Biostatistics has always been a central part of the statistics department. Its important role is emphasised by the direct allocation of three professors and the cooperation of other departments in research projects with biostatistical topics.

The Department of Statistics works in all areas of biostatistics including teaching, research and consultancy. A more detailed description of current research projects can be found by following the link: Areas of Research.

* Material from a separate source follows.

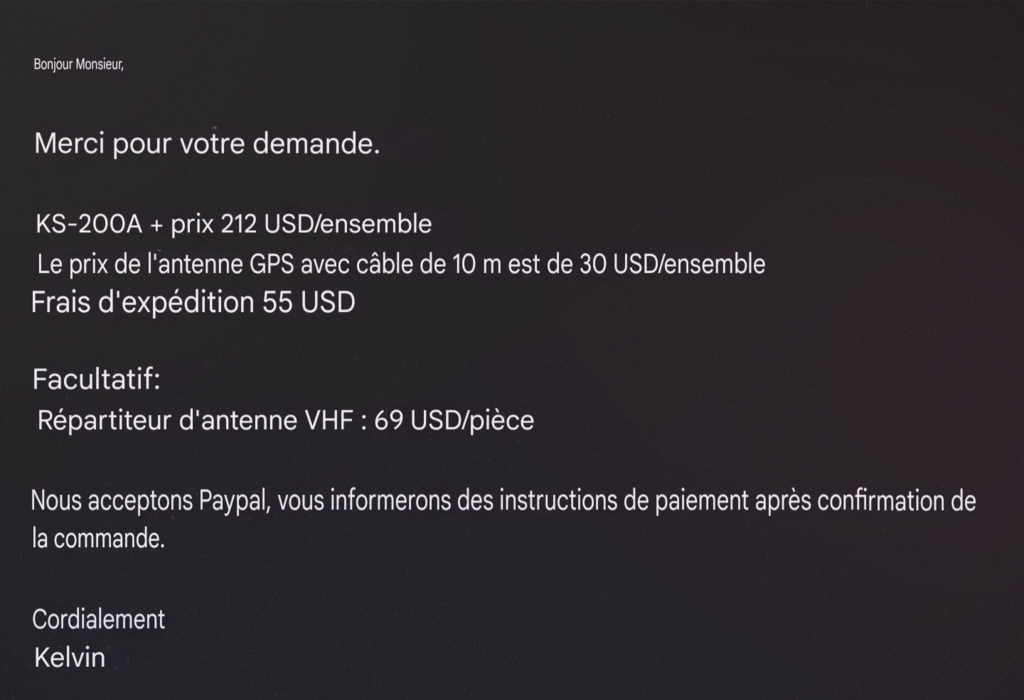Click the GPS antenna price '30 USD/ensemble'

pyautogui.click(x=672, y=264)
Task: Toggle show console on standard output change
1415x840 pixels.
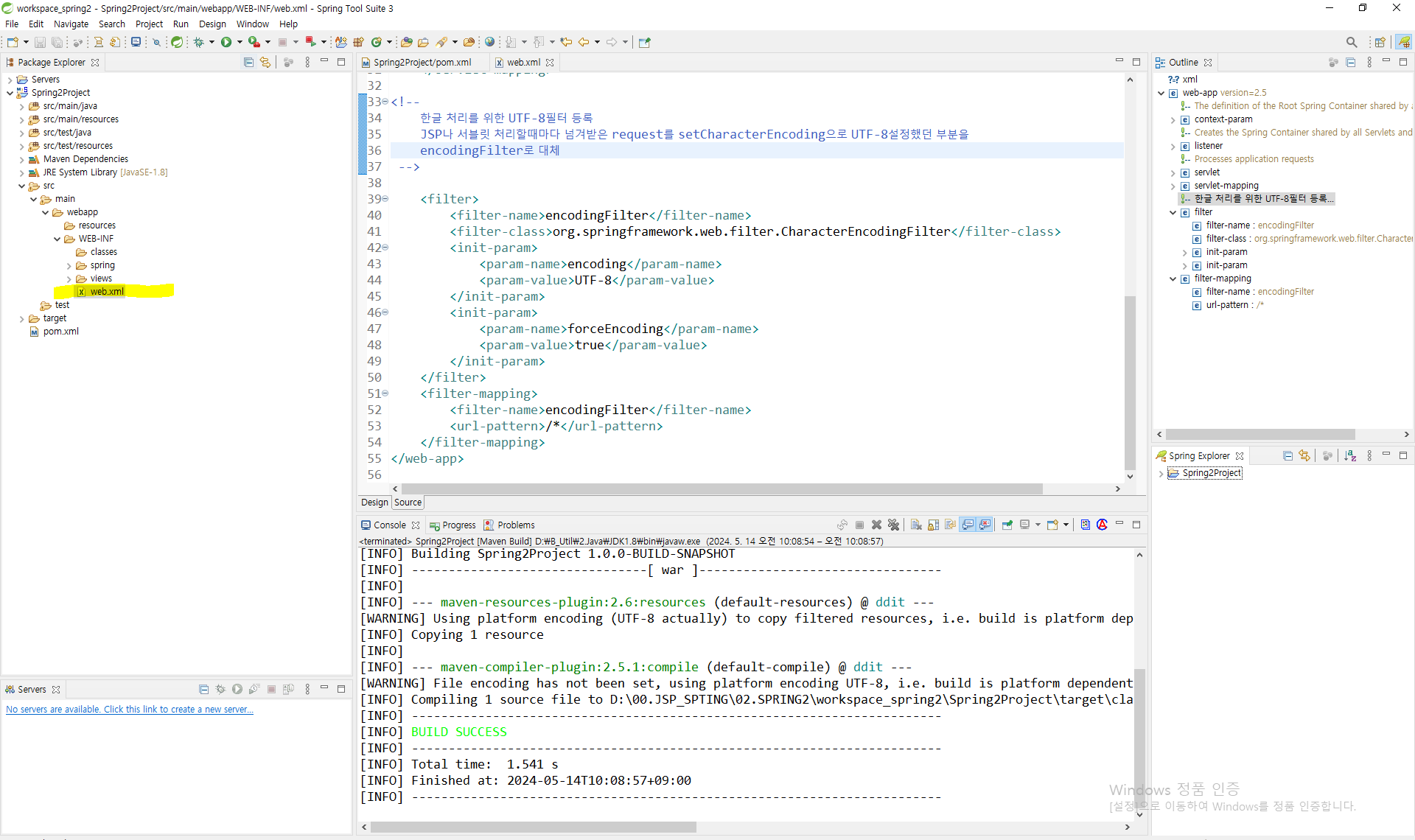Action: (x=968, y=525)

In the course of study at the department, biometrics is clearly the most commonly chosen of the possible focuses; Biometrics, Econometrics, Technometrics and Official Statistics. After completing their studies, more than a third of the statistics alumni work on key points for the development and application of biostatistical methods, in both university and non university settings, especially pharmaceutical industry, commissioned research institutes, in health-care and universities and research institutes.


Biostatistics is concerned with multifaceted questions. Historically, we understand biostatistics as statistical theory and methods of describing, analysing, and interpreting biological data. Today, we see a much wider field, with applications in all life sciences, especially in medicine and bioinformatics.

The classification of biostatistics into the most important areas of clinical statistics, epidemiology, toxicology and bioinformatics contains overlaps and does not cover all active working fields of the statistics department, but can be used as a basic representation of our work. For example, personalised medicine and genetic epidemiology have an interest in the genetic factors in clinical statistics and epidemiology. Also liver toxicological questions play an important role. This is why modern bioinformatic methods are needed.

Clinical Statistics

Clinical statistics investigate the effect of clinical parameters on the diagnosis and treatment of human diseases. In the case of clinical trials, this happens in a controlled environment. Clinical trials are obligatory in most countries to test prescription drugs before they are released to the market.


The influence of different factors on disease and health among individuals and populations is investigated in the field of Epidemiology. Unlike clinical statistics, it doesn't occur in a controlled environment, but usually in observational studies, for example assessing the effect of smoking on the risk of cancer. Epidemiology plays therefore an important role in the improvement of our health.


Bioinformatics is a broad area of research which is basically concerned with the analysis of biological data on a molecular level. In the last few years, the analysis of genomic data has developed numerous new experimental technologies, with which many different characteristics can be measured simultaneously. This new hypothesis-generating character of molecular biological experiments constantly places new demands on the statistical evaluation of the experimental results.


Toxicology examines the toxicity of substances, usually depending on the concentration or amount of the corresponding substances. Statistical goals include modeling the effect of substances as a function of concentration and identifying critical limits for concentration. Toxicology plays an important role in both clinical drug discovery as well as in epidemiology in the research of health indicators. The growing amount of available molecular, often high-dimensional data leads to new statistical challenges in the modeling of relationships, especially for environmental and work-toxicological issues.